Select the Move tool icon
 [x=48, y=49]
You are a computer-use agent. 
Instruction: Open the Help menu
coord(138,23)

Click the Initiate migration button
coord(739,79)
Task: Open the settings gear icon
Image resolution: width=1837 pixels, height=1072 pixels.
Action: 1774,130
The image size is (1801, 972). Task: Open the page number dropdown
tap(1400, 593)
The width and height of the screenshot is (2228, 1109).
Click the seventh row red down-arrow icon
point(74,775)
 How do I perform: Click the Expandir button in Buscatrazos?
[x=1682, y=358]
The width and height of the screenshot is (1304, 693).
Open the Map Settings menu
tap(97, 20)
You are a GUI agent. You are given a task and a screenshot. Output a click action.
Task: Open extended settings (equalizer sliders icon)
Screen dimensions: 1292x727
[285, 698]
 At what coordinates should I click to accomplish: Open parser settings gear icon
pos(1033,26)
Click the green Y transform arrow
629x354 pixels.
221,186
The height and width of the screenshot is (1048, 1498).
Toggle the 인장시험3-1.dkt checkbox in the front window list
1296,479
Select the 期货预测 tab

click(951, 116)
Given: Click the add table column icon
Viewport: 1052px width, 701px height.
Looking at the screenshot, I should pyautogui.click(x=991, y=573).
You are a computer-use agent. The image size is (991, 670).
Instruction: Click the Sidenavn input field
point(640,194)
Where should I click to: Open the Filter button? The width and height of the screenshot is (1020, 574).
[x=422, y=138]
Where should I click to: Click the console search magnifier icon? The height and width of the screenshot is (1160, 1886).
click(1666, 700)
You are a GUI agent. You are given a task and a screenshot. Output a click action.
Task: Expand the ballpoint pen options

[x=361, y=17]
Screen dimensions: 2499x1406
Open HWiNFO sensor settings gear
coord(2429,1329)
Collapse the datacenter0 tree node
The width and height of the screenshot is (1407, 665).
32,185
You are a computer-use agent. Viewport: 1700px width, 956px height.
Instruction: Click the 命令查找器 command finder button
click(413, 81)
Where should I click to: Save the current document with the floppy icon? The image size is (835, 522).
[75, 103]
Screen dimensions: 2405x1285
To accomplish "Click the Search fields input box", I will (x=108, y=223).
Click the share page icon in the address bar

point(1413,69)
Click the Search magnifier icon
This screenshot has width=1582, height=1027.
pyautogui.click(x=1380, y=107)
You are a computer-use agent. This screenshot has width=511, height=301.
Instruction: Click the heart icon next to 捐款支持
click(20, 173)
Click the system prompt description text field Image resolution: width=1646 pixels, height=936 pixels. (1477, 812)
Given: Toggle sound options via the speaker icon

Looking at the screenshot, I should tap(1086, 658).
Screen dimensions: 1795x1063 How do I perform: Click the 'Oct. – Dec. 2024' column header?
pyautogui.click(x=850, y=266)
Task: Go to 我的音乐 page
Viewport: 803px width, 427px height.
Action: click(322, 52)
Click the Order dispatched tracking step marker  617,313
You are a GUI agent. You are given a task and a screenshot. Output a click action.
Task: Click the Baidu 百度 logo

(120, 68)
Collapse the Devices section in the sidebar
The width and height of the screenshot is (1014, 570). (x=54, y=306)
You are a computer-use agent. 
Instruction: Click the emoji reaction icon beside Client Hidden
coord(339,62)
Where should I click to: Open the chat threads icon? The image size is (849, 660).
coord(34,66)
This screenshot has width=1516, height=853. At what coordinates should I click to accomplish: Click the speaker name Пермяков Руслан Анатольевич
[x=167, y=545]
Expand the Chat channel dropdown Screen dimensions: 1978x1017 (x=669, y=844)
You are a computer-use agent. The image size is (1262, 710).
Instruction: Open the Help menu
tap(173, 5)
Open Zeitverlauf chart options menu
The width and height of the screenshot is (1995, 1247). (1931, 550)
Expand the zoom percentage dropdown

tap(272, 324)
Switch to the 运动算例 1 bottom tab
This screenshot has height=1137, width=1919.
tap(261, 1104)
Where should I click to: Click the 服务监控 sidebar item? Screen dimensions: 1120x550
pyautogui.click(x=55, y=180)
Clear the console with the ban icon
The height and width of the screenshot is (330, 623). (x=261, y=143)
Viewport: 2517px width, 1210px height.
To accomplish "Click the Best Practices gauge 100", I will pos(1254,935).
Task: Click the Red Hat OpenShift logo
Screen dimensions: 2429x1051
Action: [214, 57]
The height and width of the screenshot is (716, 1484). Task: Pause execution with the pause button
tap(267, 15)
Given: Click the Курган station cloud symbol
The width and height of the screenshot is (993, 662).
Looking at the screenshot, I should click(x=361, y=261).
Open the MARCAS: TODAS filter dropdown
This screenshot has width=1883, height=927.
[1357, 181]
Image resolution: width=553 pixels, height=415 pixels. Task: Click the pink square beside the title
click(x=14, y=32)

(Description of the task):
Your reply must repeat the records above exactly and in full.

(Your solution):
Select the Move tool icon
 [x=48, y=49]
You are a computer-use agent. 
Instruction: Open the Help menu
coord(138,23)

Click the Initiate migration button
coord(739,79)
Task: Open the settings gear icon
Image resolution: width=1837 pixels, height=1072 pixels.
Action: 1774,130
The image size is (1801, 972). Task: Open the page number dropdown
tap(1400, 593)
The width and height of the screenshot is (2228, 1109).
Click the seventh row red down-arrow icon
point(74,775)
 How do I perform: Click the Expandir button in Buscatrazos?
[x=1682, y=358]
The width and height of the screenshot is (1304, 693).
Open the Map Settings menu
tap(97, 20)
You are a GUI agent. You are given a task and a screenshot. Output a click action.
Task: Open extended settings (equalizer sliders icon)
Screen dimensions: 1292x727
[285, 698]
 At what coordinates should I click to accomplish: Open parser settings gear icon
pos(1033,26)
Click the green Y transform arrow
629x354 pixels.
221,186
The height and width of the screenshot is (1048, 1498).
Toggle the 인장시험3-1.dkt checkbox in the front window list
1296,479
Select the 期货预测 tab

click(951, 116)
Given: Click the add table column icon
Viewport: 1052px width, 701px height.
Looking at the screenshot, I should pyautogui.click(x=991, y=573).
You are a computer-use agent. The image size is (991, 670).
Instruction: Click the Sidenavn input field
point(640,194)
Where should I click to: Open the Filter button? The width and height of the screenshot is (1020, 574).
[x=422, y=138]
Where should I click to: Click the console search magnifier icon? The height and width of the screenshot is (1160, 1886).
click(1666, 700)
You are a GUI agent. You are given a task and a screenshot. Output a click action.
Task: Expand the ballpoint pen options

[x=361, y=17]
Screen dimensions: 2499x1406
Open HWiNFO sensor settings gear
coord(2429,1329)
Collapse the datacenter0 tree node
The width and height of the screenshot is (1407, 665).
32,185
You are a computer-use agent. Viewport: 1700px width, 956px height.
Instruction: Click the 命令查找器 command finder button
click(413, 81)
Where should I click to: Save the current document with the floppy icon? The image size is (835, 522).
[75, 103]
Screen dimensions: 2405x1285
To accomplish "Click the Search fields input box", I will (x=108, y=223).
Click the share page icon in the address bar

point(1413,69)
Click the Search magnifier icon
This screenshot has width=1582, height=1027.
pyautogui.click(x=1380, y=107)
You are a computer-use agent. This screenshot has width=511, height=301.
Instruction: Click the heart icon next to 捐款支持
click(20, 173)
Click the system prompt description text field Image resolution: width=1646 pixels, height=936 pixels. (1477, 812)
Given: Toggle sound options via the speaker icon

Looking at the screenshot, I should tap(1086, 658).
Screen dimensions: 1795x1063 How do I perform: Click the 'Oct. – Dec. 2024' column header?
pyautogui.click(x=850, y=266)
Task: Go to 我的音乐 page
Viewport: 803px width, 427px height.
Action: click(322, 52)
Click the Order dispatched tracking step marker  617,313
You are a GUI agent. You are given a task and a screenshot. Output a click action.
Task: Click the Baidu 百度 logo

(120, 68)
Collapse the Devices section in the sidebar
The width and height of the screenshot is (1014, 570). (x=54, y=306)
You are a computer-use agent. 
Instruction: Click the emoji reaction icon beside Client Hidden
coord(339,62)
Where should I click to: Open the chat threads icon? The image size is (849, 660).
coord(34,66)
This screenshot has width=1516, height=853. At what coordinates should I click to accomplish: Click the speaker name Пермяков Руслан Анатольевич
[x=167, y=545]
Expand the Chat channel dropdown Screen dimensions: 1978x1017 (x=669, y=844)
You are a computer-use agent. The image size is (1262, 710).
Instruction: Open the Help menu
tap(173, 5)
Open Zeitverlauf chart options menu
The width and height of the screenshot is (1995, 1247). (1931, 550)
Expand the zoom percentage dropdown

tap(272, 324)
Switch to the 运动算例 1 bottom tab
This screenshot has height=1137, width=1919.
tap(261, 1104)
Where should I click to: Click the 服务监控 sidebar item? Screen dimensions: 1120x550
pyautogui.click(x=55, y=180)
Clear the console with the ban icon
The height and width of the screenshot is (330, 623). (x=261, y=143)
Viewport: 2517px width, 1210px height.
To accomplish "Click the Best Practices gauge 100", I will pos(1254,935).
Task: Click the Red Hat OpenShift logo
Screen dimensions: 2429x1051
Action: [214, 57]
The height and width of the screenshot is (716, 1484). Task: Pause execution with the pause button
tap(267, 15)
Given: Click the Курган station cloud symbol
The width and height of the screenshot is (993, 662).
Looking at the screenshot, I should click(x=361, y=261).
Open the MARCAS: TODAS filter dropdown
This screenshot has width=1883, height=927.
[1357, 181]
Image resolution: width=553 pixels, height=415 pixels. Task: Click the pink square beside the title
click(x=14, y=32)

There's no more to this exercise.